PROBLEM REQUIREMENTS: Copy exactly the lines of the data below that run from the line holding "Instruction: Open the" through the line holding "Choose 是 in", both ends included.

SUPPLIED DATA:
——————————

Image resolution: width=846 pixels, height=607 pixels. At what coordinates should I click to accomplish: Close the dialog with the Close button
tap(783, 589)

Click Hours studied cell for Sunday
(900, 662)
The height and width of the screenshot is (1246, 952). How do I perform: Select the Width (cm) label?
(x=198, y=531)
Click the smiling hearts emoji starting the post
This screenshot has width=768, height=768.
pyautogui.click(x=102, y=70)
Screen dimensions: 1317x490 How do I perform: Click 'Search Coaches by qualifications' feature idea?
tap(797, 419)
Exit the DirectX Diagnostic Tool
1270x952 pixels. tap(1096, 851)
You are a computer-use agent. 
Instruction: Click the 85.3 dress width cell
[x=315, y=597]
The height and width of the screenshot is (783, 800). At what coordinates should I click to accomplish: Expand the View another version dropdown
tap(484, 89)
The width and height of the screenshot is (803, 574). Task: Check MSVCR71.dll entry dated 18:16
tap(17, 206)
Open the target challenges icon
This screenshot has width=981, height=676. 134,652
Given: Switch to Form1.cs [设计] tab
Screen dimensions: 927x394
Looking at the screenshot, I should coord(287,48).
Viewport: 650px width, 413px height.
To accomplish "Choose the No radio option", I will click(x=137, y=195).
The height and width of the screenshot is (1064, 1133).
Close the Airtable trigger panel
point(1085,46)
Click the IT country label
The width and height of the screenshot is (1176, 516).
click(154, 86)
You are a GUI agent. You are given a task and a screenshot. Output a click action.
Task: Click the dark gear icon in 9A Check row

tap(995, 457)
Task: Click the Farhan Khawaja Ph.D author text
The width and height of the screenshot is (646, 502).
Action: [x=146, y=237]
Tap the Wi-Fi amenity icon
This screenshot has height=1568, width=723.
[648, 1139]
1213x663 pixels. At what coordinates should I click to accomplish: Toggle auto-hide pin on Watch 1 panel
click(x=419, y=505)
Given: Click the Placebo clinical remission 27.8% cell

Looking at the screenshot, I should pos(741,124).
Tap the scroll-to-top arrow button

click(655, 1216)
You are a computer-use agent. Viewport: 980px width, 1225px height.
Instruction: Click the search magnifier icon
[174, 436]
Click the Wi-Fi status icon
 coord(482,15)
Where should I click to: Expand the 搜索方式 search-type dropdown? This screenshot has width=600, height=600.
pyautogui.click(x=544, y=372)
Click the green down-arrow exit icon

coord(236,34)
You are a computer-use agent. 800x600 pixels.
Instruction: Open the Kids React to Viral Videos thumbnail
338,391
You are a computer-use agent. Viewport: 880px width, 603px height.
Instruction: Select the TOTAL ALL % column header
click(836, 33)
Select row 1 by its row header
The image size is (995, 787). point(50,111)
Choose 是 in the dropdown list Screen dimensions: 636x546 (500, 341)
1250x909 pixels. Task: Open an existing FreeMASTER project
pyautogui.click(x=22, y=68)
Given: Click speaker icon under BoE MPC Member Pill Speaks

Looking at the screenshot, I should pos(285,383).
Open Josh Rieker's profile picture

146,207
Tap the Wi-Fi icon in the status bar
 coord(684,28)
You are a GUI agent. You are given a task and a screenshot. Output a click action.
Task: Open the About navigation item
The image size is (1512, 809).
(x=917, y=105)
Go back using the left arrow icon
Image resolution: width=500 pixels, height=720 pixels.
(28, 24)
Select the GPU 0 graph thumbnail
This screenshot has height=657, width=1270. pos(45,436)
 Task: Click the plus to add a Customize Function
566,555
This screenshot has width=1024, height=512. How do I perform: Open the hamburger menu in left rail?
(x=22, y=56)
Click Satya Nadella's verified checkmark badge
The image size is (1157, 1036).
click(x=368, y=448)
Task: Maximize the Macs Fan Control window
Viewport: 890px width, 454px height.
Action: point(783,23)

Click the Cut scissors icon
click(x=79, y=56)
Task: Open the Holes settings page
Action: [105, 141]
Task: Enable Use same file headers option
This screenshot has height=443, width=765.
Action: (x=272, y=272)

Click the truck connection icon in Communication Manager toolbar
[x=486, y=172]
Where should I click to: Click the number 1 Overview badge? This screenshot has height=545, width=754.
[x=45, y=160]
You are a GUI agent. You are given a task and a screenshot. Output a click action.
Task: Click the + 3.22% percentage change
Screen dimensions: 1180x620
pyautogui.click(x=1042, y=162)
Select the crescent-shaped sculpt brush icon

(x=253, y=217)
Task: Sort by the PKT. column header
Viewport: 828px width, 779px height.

——————————

EXERCISE SOLUTION:
Instruction: Open the Kids React to Viral Videos thumbnail
338,391
You are a computer-use agent. Viewport: 880px width, 603px height.
Instruction: Select the TOTAL ALL % column header
click(836, 33)
Select row 1 by its row header
The image size is (995, 787). point(50,111)
Choose 是 in the dropdown list Screen dimensions: 636x546 (500, 341)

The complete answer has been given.